*Quoted passage:*
◇ ◇ ◇ ◇

Ending Child Marriage In The Philippines

This file photo shows teenage girls huddling as they look at an improvised lantern in Legazpi City, Albay province, southeast of Manila. (AFP Photo)

Every year, 12 million girls are married before the age of 18. That is 23 girls every minute. 

In some Southeast Asia countries, child marriages and teenage pregnancies continue to rise. ASEAN member states Indonesia, Lao PDR and Vietnam, among others have long practiced early unions. Girls Not Brides, an international organisation on a mission to end child marriage worldwide, states that 14 percent of girls are married before 18 in Indonesia, and one percent are married before their 15th birthday. Whereas in Lao and Vietnam, 35 percent and 11 percent of girls are married before they turn 18, respectively.

Some of the main reasons that fuel and sustain the practice of child marriage include poverty, lack of education, cultural practices and security.

When a girl is forced to marry as a child, she faces immediate and lifelong consequences. Her odds of finishing school decrease while her odds of experiencing domestic violence rise, notes the United Nations Children's Fund (UNICEF). There is also a higher risk of perpetuating intergenerational cycles of poverty.

◇ ◇ ◇ ◇

[Records from a data source]

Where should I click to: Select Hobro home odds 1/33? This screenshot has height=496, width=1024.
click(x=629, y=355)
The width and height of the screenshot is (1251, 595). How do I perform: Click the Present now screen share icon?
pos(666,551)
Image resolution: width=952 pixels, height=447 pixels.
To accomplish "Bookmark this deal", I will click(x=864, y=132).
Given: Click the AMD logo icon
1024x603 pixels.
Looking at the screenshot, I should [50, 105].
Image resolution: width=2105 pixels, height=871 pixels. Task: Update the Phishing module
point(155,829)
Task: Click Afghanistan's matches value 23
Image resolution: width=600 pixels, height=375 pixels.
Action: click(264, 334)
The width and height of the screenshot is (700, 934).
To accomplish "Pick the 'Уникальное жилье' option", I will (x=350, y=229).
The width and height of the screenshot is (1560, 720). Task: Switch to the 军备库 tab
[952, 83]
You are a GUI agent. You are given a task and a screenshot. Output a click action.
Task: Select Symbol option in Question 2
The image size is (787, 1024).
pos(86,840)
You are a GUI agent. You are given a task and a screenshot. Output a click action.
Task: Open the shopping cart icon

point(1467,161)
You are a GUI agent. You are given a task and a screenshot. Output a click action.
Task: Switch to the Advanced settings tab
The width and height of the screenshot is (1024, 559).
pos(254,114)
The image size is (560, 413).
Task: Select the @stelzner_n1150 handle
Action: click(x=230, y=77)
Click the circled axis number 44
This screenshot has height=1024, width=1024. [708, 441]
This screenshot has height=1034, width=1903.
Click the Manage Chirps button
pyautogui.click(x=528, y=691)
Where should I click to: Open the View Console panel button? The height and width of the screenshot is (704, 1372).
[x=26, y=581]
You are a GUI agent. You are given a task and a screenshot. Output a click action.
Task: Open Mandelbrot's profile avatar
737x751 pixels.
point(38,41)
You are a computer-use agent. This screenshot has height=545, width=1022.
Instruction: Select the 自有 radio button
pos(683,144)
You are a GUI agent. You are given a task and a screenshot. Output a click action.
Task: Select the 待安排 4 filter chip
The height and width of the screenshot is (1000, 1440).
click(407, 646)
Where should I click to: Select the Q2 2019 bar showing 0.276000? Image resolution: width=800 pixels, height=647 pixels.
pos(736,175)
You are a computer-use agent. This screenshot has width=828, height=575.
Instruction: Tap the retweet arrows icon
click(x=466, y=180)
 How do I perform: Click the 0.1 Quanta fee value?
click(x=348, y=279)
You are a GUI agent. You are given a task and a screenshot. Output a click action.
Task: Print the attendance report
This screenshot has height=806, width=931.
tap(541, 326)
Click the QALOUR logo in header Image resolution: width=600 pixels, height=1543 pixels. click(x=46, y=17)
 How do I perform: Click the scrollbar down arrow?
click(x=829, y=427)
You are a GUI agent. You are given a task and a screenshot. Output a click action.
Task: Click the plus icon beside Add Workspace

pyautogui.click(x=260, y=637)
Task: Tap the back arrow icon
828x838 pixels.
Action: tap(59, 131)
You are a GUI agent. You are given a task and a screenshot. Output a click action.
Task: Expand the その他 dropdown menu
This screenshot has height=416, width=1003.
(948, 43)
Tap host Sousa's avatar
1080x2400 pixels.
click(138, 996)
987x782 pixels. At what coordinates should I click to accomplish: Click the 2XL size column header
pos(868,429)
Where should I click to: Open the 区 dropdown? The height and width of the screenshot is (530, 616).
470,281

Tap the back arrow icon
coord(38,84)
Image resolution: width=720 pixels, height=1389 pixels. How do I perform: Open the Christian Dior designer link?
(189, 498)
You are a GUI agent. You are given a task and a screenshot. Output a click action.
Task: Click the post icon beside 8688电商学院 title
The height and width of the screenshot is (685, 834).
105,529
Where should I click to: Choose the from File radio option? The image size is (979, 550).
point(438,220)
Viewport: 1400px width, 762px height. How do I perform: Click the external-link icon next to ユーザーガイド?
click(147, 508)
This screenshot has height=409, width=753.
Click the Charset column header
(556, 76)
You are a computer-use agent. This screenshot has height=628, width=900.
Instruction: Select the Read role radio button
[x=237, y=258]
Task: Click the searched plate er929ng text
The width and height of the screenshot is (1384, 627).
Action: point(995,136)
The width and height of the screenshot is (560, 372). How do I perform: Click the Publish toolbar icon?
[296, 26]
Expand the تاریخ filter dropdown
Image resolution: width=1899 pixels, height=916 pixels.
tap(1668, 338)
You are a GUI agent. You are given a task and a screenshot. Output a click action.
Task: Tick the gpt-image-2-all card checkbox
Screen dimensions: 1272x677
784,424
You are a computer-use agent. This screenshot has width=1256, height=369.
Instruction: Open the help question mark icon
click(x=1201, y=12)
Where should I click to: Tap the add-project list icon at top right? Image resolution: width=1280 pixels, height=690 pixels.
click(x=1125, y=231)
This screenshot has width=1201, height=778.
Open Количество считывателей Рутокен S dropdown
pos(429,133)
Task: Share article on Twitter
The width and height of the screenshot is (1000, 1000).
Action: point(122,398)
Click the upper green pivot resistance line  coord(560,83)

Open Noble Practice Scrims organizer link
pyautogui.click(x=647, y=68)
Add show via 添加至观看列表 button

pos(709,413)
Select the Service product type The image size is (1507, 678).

◇ ◇ ◇ ◇

*What needs to be done:* Decide whether each statement agrees with the child marriage article, answering yes or no and quoting the words of the article that settle it. (a) In Indonesia, 14 percent of girls are married before age 18. (b) Religion is named among the main reasons for child marriage. (c) According to UNICEF, being forced to marry as a child lowers a girl's odds of finishing school.

*Answer section:*
(a) Yes: "14 percent of girls are married before 18 in Indonesia"
(b) No: "Some of the main reasons that fuel and sustain the practice of child marriage include poverty, lack of education, cultural practices and security."
(c) Yes: "Her odds of finishing school decrease while her odds of experiencing domestic violence rise, notes the United Nations Children's Fund (UNICEF)."